= Going Great =

1980s Canadian television series

Going Great is a Canadian newsmagazine type show that originally aired on CBC and premiered in the United States on Nickelodeon on October 1, 1983. Produced by Michael Maclear and hosted by Chris Makepeace, Going Great focused on kids of all ages who did very amazing feats in the world some people couldn't do. New episodes aired on Tuesdays and Thursdays until February 14, 1984 (39 episodes).

== History ==
Originally produced by CBC for 13 episodes, Nickelodeon was so impressed by the show that they ordered an additional 26 episodes, bringing the total number of episodes to 39. Going Great was one of Nickelodeon's lowest rated TV shows, receiving a 2 out of every 6 people watching it. Against the Odds is the lowest with 1 out of 6 people watching it.

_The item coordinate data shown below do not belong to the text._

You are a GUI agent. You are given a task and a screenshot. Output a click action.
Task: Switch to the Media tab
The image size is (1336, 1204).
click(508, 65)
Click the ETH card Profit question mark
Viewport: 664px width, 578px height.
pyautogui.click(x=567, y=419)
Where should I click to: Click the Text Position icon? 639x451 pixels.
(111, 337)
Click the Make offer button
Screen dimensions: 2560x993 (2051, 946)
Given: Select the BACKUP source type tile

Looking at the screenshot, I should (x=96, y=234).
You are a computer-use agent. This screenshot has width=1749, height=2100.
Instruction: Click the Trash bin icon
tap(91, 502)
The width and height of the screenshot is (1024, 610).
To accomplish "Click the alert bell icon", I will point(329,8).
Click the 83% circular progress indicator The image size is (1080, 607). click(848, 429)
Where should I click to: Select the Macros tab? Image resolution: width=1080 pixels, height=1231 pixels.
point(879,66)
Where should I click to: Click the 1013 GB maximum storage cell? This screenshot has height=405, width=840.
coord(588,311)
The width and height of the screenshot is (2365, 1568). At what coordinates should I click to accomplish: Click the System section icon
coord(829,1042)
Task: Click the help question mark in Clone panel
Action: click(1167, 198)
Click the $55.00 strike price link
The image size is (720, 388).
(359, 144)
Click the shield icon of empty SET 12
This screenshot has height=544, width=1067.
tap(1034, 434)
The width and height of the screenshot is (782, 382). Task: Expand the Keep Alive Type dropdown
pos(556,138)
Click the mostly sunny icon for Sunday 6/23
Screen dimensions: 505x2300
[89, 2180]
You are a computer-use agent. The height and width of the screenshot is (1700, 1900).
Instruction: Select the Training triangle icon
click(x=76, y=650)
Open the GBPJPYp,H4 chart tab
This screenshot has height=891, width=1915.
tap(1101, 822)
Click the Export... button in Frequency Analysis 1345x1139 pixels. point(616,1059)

Going Great focused on being able to do amazing, extreme things. Kids were shown and asked about their bravery, and they always said: "I'm not brave". With help from Nickelodeon, kids were able to do great things, hence the name Going Great.

In 1984, Keanu Reeves was a correspondent for the show.

== Response ==
While Going Great focused on child prodigies, it left normal kids with low self-esteem when Nickelodeon took it to focus groups, with the common response being "Well, I'll never be that good so I won't try that."